You can also add your own Amazon Lex bots and use them as response bots. Response chatbot names must start with the letters QNA. The solution calls your chatbot with the user’s response, and captures all the slot names and values returned when your chatbot sends back a fulfilled message.

Advancing and branching through a series of questions

The following example configures the solution to automatically ask your age after you provide your name.

  1. Sign in to the content designer and edit item ElicitResponse.00.1

  2. Choose Advanced.

  3. Enter Document Chaining: Chaining Rule: ask my age

  4. Choose UPDATE to save the modified item.

  5. Use the web UI to say: “Ask my name”

    • Enter and confirm your name.

    • Enter and confirm your age.

The solution automatically asks you for your age after you confirm your name. Because you specified the next question, ask my age, as the chaining rule, the solution automatically found and advanced to the matching item.

Next, create a conditional chaining rule that will branch to different items depending on previous answers.

  1. Sign in to the content designer and add two new items:

    • ID: ElicitResponse.003, question: "Under 18", answer:"Under 18 answer".

    • ID: ElicitResponse.004, question: "Over 18", answer: "Over 18 answer".

  2. Edit item ElicitResponse.002

    1. Add Chaining Rule: (SessionAttributes.age_of_user.Age< 18) ? "Under 18" : "Over 18"

    2. Choose UPDATE to save the modified item.

  3. Use the web UI to ask: “Ask my name”.

    • Enter and confirm your name.

    • Enter and confirm your age.

When you confirm your age, the solution automatically branches to one of the two new items you added, depending on your age. The chaining rule is a JavaScript programming expression used to test the value of the session attribute set by elicit response; if it is less than 18 then advance to the item matching the question "Under 18", otherwise advance to the item matching the question "Over 18".

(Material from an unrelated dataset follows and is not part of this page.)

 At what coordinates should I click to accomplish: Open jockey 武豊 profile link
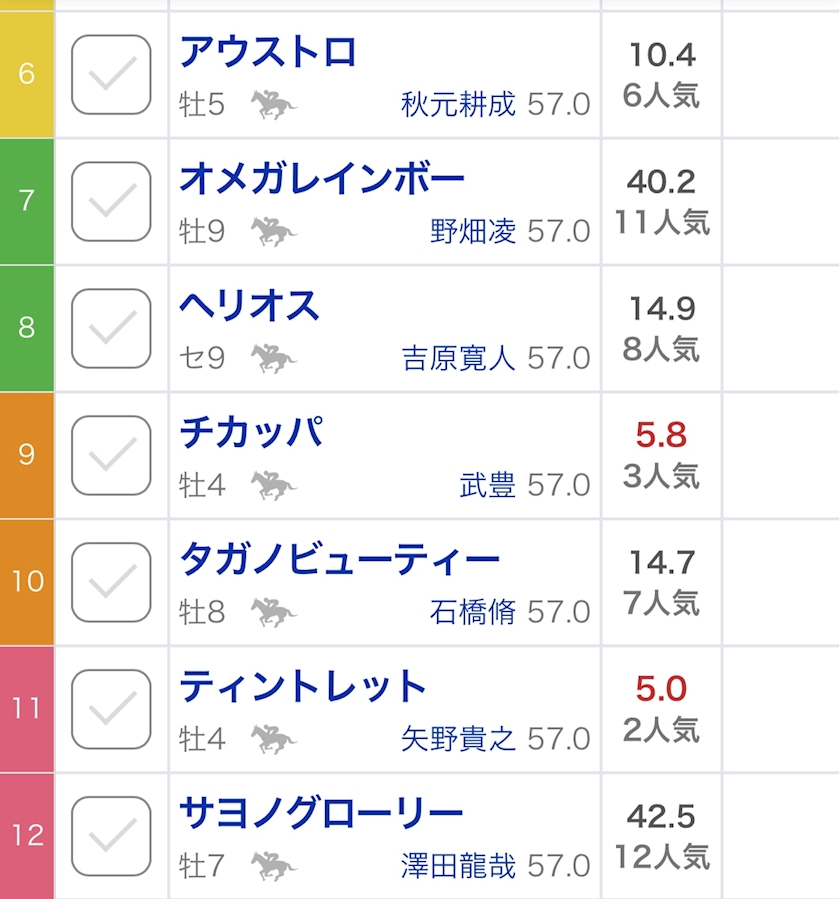(x=487, y=486)
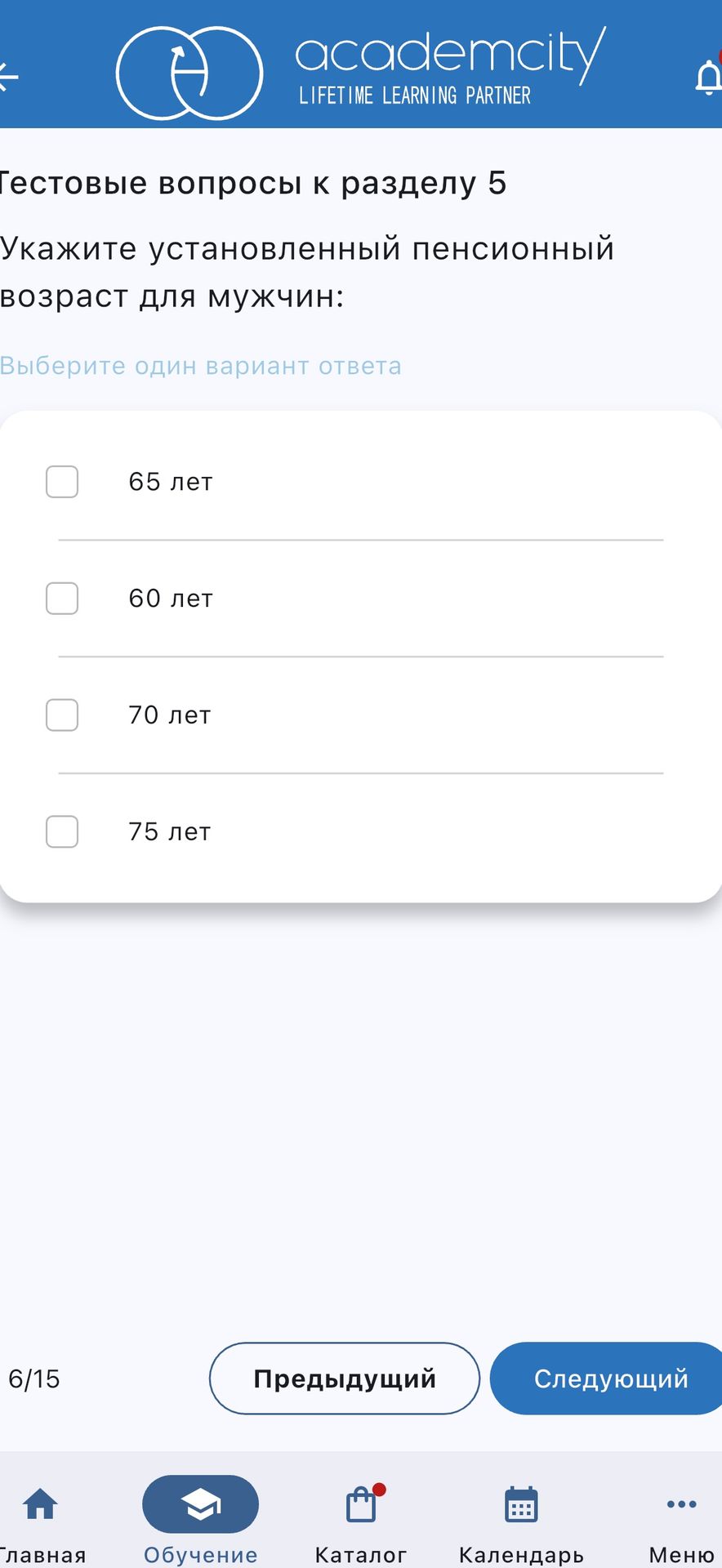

Combine expressions with logical operators to test multiple session attributes in a single rule, and use nested expressions to implement more than two branches in a chaining rule. Use the alternate syntax SessionAttributes('age_of_user.Age') to avoid a processing error if the referenced session attribute does not exist.

You can also apply chaining rule expressions to all the context variables supported by the Handlebars feature including UserInfo fields, Settings fields, and more. For a list of available variables, see the Handlebars section in GitHub repository.

Identify the next document using its QID value instead of a question using a string that starts with QID:: followed by the QID value of the document, for example, a rule that evaluates to QID::Admin001 will chain to item Admin.001.

You can optionally specify an AWS Lambda function instead of a JavaScript expression when you need to evaluate complex chaining rule logic. Your Lambda function is invoked with the full user request context and should evaluate and return the next question as a simple string. Alternatively, the Lambda function may return an event object where the event.req.question key was updated to specify the next question – by returning an event object, your chaining rule Lambda function can modify session attributes, similar to Lambda hooks. Use Lambda functions to implement chaining rules that require complex logic and data lookup. A chaining rule Lambda function name must start with the letters “QNA”, and is specified in the Document Chaining:Chaining Rule field as Lambda::FunctionNameOrARN.

Note

If the chaining rule has an error, the solution will return the message, “Unfortunately I encountered an error when searching for your answer. Please ask me again later.”